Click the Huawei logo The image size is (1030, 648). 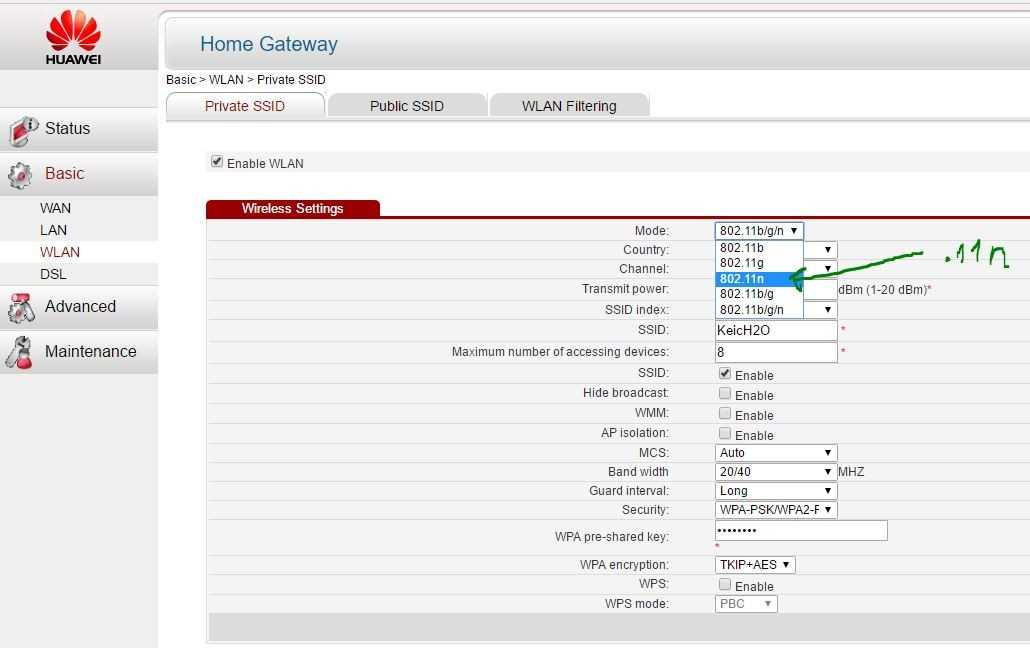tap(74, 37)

* * *

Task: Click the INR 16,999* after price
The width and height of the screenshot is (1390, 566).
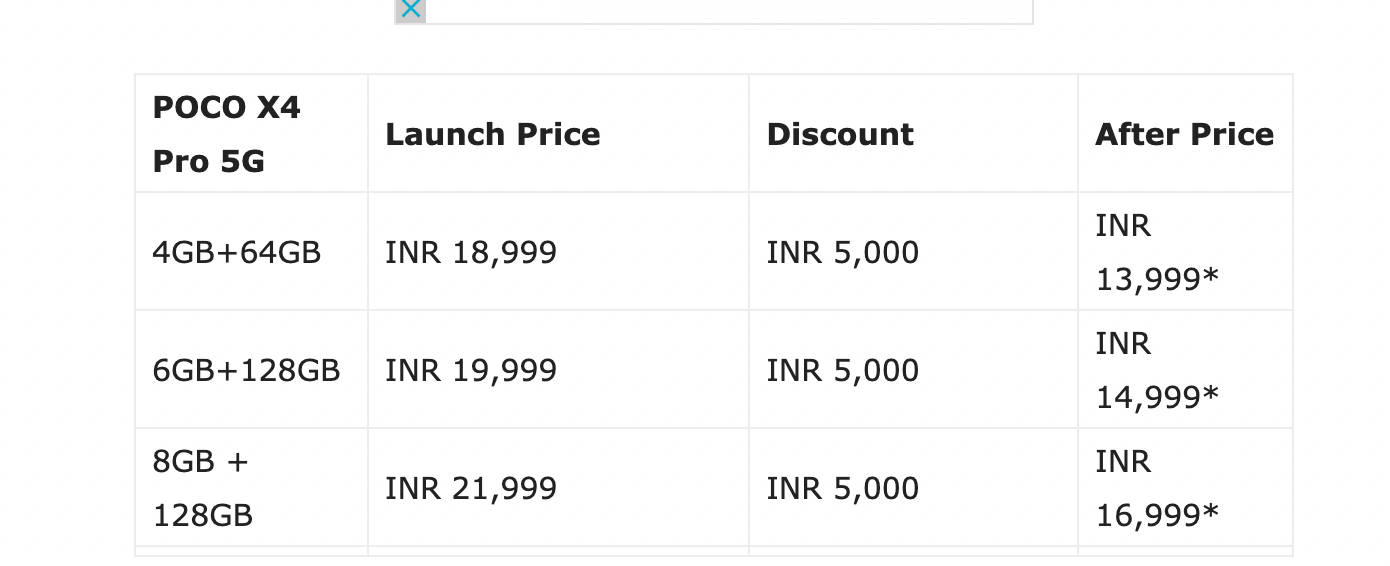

...

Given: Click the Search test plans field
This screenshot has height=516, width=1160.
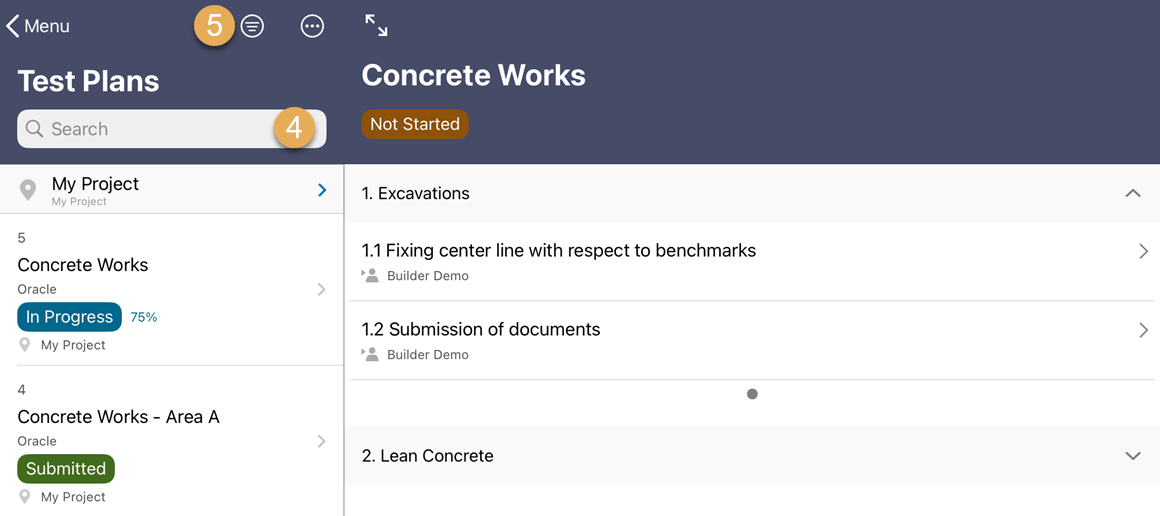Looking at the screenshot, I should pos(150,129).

▶ [Directions] Start with the line above that contains "Task: Click the INR 16,999* after price" and stop after the line that contains "The width and". Output those lines exactly, and only those.

▶ [Exercise result]
Task: Click the INR 16,999* after price
The width and height of the screenshot is (1390, 566).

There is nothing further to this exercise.